= To do =
1. Answer these questions using the forum post about editing P2 camera footage, not the records.
(a) What does I/O stand for?
(b) What data rate is given for HDV?
(c) Which connection does the post recommend for external discs when working with P2 data rates?
2. Carry on the forum post about editing P2 camera footage from its last sentence, leaving the records aside.

    #6
    Sannekita,

    I/O stands for Input/Output.
    A P2 camera uses the DVCPro codec and will generate a datastream up to 100mBit/second.
    Compare this with HDV at 25mBit/s and AVCHD at 24mBit/s.

    AS Cromulent says: the files will be BIG. This means that
    1. Your hard drive needs to be big
    2. The computer needs a fast access (I/O) to that disc to get and put the data.

    Depending on the amount of data (footage) you have, your internal hard drive will be sufficient in size or more likely ... be too small.
    Most video editors use multiple discs for editing, some of those will be external. In the latter case they will need a fast connection. With P2 data rates do not opt for a USB/USB2 disc but go straight for a FireWire 800 (not 400) connection.

    Before starting spending money: get a few sample DVCPro clips from your P2 camera. Try then on your MBP.
    Since DVCPro is not so CPU intensive it might very well work at acceptable performance on your current MBP with 2Gb Ram.

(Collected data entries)

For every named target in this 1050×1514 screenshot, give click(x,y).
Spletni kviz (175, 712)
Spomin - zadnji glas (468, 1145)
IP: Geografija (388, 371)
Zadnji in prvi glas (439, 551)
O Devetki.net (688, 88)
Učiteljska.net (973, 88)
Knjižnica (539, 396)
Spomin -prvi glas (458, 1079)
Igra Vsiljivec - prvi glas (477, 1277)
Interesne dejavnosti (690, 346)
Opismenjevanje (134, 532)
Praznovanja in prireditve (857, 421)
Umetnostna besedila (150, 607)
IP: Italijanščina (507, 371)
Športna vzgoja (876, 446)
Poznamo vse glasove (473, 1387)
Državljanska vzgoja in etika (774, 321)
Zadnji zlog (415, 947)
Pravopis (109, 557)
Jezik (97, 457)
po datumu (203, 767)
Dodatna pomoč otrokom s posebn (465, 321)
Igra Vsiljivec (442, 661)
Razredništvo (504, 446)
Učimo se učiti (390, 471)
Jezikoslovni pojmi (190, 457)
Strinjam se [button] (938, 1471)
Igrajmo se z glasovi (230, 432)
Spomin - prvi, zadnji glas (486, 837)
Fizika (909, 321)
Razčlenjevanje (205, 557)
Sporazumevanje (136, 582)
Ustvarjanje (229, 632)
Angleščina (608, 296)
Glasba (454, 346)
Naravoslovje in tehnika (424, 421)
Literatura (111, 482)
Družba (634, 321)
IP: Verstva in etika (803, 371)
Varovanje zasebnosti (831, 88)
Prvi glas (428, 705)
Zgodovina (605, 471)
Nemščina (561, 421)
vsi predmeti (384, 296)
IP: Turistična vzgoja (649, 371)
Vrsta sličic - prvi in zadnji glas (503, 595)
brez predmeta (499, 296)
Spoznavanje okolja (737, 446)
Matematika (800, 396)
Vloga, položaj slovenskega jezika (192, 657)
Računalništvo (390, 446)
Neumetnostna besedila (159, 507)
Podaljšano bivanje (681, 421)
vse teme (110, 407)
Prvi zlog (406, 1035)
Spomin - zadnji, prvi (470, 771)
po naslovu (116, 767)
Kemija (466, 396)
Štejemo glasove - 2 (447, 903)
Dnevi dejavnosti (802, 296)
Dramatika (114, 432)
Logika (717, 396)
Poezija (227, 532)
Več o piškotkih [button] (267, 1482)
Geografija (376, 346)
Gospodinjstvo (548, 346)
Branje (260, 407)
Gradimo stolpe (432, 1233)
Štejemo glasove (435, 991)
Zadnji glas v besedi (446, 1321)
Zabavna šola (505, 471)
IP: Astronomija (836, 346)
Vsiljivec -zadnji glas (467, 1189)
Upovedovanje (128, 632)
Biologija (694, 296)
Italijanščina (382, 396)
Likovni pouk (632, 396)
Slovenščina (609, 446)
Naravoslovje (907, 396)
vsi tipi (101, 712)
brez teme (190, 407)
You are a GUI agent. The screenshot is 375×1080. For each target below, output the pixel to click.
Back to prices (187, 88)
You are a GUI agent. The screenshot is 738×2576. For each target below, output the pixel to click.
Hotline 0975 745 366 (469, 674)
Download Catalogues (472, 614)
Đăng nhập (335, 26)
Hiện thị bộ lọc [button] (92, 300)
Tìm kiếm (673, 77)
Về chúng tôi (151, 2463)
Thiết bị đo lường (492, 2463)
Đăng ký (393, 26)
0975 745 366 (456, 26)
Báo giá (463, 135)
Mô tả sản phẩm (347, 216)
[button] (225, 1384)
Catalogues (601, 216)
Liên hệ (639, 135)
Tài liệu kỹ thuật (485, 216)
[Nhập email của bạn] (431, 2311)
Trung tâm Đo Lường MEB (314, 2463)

= Exercise answers =
1.
(a) Input/Output
(b) 25mBit/s
(c) A FireWire 800 connection

2.
    In case of larger projects and complex video transitions, you may look around for expansion.

    Coen
     
  7. bigbossbmb macrumors 68000

    bigbossbmb

    Joined:
    Jul 1, 2004
    Location:
    Pasadena/Hollywood
    #7
    never capture to the internal drive of a laptop... never... ever...

    FW400 is sufficient for DVCProHD. FW800 drives allow for a good speed increase, but probably won't be noticeable with simple playback/editing.
     
  8. tcgjeukens macrumors regular

    tcgjeukens

    Joined:
    May 16, 2007
    Location:
    IJsselstein, the Netherlands
    #8
    Bigbossbmb,

    Maybe you can explain why using the internal HDD of a laptop is not wise.

    Any heavy video editing user will not be tempted to use a laptop with a single internal only HDD, but :apple: is shipping each laptop with a single internal HDD plus iMovie.
    By default iMovie uses the single internal HDD for everything. Are you saying :apple: is giving the wrong message here?

    Coen
     
  9. LethalWolfe macrumors G3

    LethalWolfe

    Joined:
    Jan 11, 2002
    Location:
    Los Angeles
    #9
    Using a single HDD to run your programs and capture/store your media isn't a good idea because it works the drive extra hard (the HDD is trying to run all the apps while also trying to playback a continuous stream of video) and can lead to dropped frames on playback/capture. This goes for towers and laptops but can be more of a problem for laptops because they usually ship w/slower HDDs.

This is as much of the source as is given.